Aquela rua costumava ser calma — muito calma, para falar a verdade. Havia vários arbustos de um lado da rua, e as pessoas costumavam passar por lá quando estavam em suas caminhadas matinais, ou coisa parecida. Porém, Diablo percebera uma coisa:
Arbustos não se mexiam sozinhos.
Ela andou, silenciosamente até o local onde vira um arbusto sacudindo. Não havia vento naquele momento. Então algo estava se mexendo lá. Ela se aproximou... E mais. E mais. Quando viu, já estava quase que em cima do arbusto.
E então ela viu o braço.
O braço branco, com sardas, com hematomas e ensangüentado.
Ela levou a mão até a boca. Ligaria para a polícia? Não. Ela deu uma leve fungada. O cheiro de enxofre invadiu suas narinas. O rastro era fresco. Era naquele momento. Ela iria pegá-lo. Iria destruí-lo.
Puxou o arbusto mais para o lado e viu que realmente se tratava de Carlee. A garota estava roxa e o meio de suas pernas ensangüentados. Outra adolescente virgem. Outra adolescente estuprada e espancada. Diablo engoliu a seco. Passou por cima de seu corpo, cuidando para não pisar dele e foi de encontro ao campo que havia atrás do arbusto e das árvores que enfeitavam aquela rua.
Ela viu alguém atravessando a rua, com os passos apressados. Pela primeira vez desde que viera para a Terra, ela usou sua velocidade desumana para seguir aquela pessoa. Ao se aproximar, o homem virou o rosto para trás e deu um sorriso malicioso. Em seguida, saíra correndo, desaparecendo da visão de Diablo num piscar de olhos.
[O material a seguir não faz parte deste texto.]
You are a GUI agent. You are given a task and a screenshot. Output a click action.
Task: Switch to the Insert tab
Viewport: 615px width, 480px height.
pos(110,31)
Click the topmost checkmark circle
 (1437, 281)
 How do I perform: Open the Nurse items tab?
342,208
Ela fungou. Ele havia deixado o rastro; o cheiro de enxofre estava forte, pelo menos para Diablo. Ela o seguiu, correndo naquela velocidade desumana e não se importando com os humanos presentes — eles pareciam tão absortos em seus problemas pessoais que mal poderiam perceber o vulto que passava por eles.
Até que em um momento, ela o alcançou. Ao chegar perto dele, desferiu um soco bem dado em suas costas. Ele tropeçou e saiu rolando no chão. Ambos haviam parado num beco sem saída, próximo a uma rua qualquer de Manchester. Ele bateu contra a parede e se levantou, passando a mão nas costas.
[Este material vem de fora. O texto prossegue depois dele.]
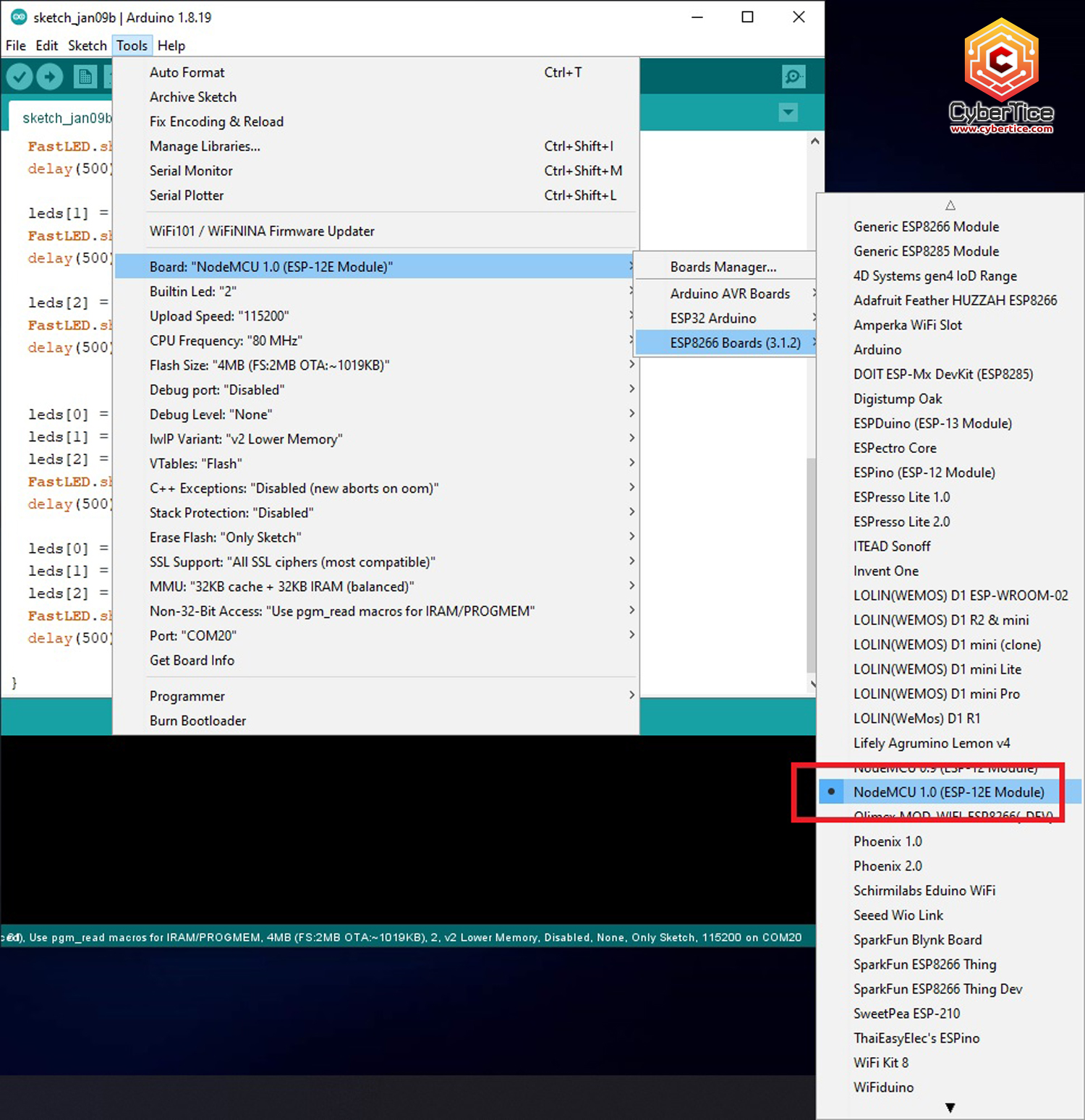This screenshot has width=1085, height=1120.
Task: Click the editor vertical scrollbar up arrow
Action: click(814, 142)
Diablo parou, cercando. Ela ofegava. Estava feito. Ela logo iria matá-lo; era o fim dele. Ela iria vingar a morte de todas aquelas adolescentes. Iria vingar a morte de Josey.
Mas ela olhou para ele, pela primeira vez. E ela se perdeu.
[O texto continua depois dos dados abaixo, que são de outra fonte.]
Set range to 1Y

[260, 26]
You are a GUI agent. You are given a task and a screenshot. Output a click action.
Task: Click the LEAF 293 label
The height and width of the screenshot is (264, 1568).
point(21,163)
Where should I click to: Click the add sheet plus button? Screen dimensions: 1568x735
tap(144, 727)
Ela mergulhou na imensidão azul de seus olhos e se deliciou no chocolate dos seus cabelos. Por um momento, ela quis se encontrar presa em seus braços cobertos pelas mais estranhas e brutas tatuagens e queria encontrar-se no conforto de seu peito. Queria poder colar seus lábios aos dele e poder sentir sua essência.
Ela se perguntou quando foi à última vez que se sentiu assim. E descobriu que não houve última vez.
Porque simplesmente não aconteceu. Nunca. Em nenhum momento.
Mas ela tinha que resistir — devia resistir. Resistir à sua beleza deslumbrante. Talvez, só talvez, ela estivesse daquela maneira — completamente atraída — apenas pelo fato de ele ser o fruto proibido; algo perigoso. Porque no fundo ela sabia que, desde o primeiro momento, mesmo antes de vê-lo, ela sabia que ele era proibido. E apenas pelo fato de ele ser isso tudo — proibido e perigoso —, ela já estava completamente excitada — de todas as maneiras possíveis.
E, no momento que ele deu um sorriso torto e seus olhos azuis fixaram-se nos castanhos dela, ela teve absoluta certeza que era impossível resistir ao irresistível.